### [Data section]

+ + + +

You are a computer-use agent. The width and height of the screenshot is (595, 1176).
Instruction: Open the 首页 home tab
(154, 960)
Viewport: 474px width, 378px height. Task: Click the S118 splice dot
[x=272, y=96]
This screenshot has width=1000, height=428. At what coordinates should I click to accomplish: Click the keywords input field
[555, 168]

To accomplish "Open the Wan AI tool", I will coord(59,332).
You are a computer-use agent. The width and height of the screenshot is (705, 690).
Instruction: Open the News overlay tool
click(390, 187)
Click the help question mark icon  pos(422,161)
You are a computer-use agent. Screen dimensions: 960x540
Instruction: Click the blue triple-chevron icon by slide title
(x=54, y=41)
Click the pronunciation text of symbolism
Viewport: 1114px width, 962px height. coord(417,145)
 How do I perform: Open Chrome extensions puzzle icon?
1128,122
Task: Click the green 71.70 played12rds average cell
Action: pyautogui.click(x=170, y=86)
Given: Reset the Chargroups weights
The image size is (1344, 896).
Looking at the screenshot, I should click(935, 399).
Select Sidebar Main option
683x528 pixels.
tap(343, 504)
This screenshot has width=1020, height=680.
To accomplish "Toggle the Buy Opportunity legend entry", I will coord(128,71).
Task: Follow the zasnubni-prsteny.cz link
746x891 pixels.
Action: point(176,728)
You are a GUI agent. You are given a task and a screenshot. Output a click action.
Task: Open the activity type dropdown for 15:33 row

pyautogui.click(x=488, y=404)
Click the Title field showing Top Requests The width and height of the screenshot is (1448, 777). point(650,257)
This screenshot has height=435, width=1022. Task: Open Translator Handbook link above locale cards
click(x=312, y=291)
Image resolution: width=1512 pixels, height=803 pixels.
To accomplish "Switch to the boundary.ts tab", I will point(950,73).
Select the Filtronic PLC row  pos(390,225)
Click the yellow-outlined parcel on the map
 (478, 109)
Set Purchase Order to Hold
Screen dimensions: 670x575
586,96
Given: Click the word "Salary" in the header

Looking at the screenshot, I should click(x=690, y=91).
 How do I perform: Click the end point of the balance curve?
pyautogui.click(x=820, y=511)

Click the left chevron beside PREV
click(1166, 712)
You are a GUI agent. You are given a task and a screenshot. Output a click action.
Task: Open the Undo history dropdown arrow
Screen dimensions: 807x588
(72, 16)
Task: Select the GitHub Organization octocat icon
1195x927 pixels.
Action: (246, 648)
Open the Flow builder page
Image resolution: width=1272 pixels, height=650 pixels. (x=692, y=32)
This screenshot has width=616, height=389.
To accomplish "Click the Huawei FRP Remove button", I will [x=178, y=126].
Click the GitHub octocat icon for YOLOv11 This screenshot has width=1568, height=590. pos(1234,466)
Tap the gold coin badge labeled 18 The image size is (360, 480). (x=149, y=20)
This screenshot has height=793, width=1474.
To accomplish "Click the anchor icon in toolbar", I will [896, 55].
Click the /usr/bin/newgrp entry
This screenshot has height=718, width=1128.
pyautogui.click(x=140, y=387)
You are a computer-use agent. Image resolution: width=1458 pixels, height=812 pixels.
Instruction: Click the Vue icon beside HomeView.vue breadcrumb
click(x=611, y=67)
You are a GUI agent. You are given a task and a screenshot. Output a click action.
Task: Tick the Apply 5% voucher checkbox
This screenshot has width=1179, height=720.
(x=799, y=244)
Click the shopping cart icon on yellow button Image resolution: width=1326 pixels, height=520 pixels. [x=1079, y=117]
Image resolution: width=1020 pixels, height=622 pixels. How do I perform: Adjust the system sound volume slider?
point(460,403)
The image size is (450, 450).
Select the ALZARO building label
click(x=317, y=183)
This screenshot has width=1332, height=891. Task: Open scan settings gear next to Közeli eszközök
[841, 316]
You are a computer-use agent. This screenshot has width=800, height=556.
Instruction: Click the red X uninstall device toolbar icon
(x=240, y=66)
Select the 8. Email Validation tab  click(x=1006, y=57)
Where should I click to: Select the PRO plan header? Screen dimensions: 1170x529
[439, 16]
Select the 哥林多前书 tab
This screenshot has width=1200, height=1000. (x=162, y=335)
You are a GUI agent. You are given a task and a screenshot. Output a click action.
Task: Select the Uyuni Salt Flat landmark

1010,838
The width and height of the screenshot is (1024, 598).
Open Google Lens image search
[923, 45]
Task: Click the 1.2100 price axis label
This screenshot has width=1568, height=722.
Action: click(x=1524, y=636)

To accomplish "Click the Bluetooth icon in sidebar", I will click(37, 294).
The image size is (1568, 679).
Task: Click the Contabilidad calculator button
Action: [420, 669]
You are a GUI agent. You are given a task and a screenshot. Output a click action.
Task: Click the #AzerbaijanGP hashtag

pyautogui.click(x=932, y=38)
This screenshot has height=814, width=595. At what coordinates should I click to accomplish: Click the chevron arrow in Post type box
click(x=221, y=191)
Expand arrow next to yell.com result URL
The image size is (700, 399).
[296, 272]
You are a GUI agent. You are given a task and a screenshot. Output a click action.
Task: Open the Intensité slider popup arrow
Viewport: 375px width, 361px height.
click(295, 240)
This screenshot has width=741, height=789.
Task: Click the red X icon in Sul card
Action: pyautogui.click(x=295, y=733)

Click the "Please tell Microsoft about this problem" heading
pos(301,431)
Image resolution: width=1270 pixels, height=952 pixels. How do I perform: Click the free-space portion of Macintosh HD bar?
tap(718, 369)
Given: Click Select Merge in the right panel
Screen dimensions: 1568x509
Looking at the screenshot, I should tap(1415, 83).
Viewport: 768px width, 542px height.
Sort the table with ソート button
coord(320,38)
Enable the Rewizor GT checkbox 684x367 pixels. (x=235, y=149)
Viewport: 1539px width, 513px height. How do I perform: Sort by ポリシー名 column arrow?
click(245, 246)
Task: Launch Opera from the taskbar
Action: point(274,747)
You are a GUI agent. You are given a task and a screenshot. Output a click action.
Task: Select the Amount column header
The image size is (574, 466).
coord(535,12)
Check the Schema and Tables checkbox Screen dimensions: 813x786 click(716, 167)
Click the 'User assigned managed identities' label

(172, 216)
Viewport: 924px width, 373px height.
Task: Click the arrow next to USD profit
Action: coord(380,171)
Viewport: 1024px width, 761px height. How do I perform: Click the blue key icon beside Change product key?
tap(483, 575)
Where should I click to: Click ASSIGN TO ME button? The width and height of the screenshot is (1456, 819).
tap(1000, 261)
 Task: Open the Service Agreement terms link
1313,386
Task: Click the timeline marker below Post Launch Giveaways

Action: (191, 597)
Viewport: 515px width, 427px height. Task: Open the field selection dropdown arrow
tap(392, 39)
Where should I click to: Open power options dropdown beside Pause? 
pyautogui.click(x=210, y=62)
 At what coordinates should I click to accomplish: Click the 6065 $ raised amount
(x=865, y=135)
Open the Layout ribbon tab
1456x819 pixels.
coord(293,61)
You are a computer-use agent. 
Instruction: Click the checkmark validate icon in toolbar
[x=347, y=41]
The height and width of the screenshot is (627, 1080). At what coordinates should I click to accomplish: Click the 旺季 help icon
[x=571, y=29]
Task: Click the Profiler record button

+ + + +

### [What to do]
Extract the lines above, from the line with "Click the help" up to and including the line with "(x=54, y=41)", and reproduce them verbatim.

### [Output for this task]
Click the help question mark icon  pos(422,161)
You are a computer-use agent. Screen dimensions: 960x540
Instruction: Click the blue triple-chevron icon by slide title
(x=54, y=41)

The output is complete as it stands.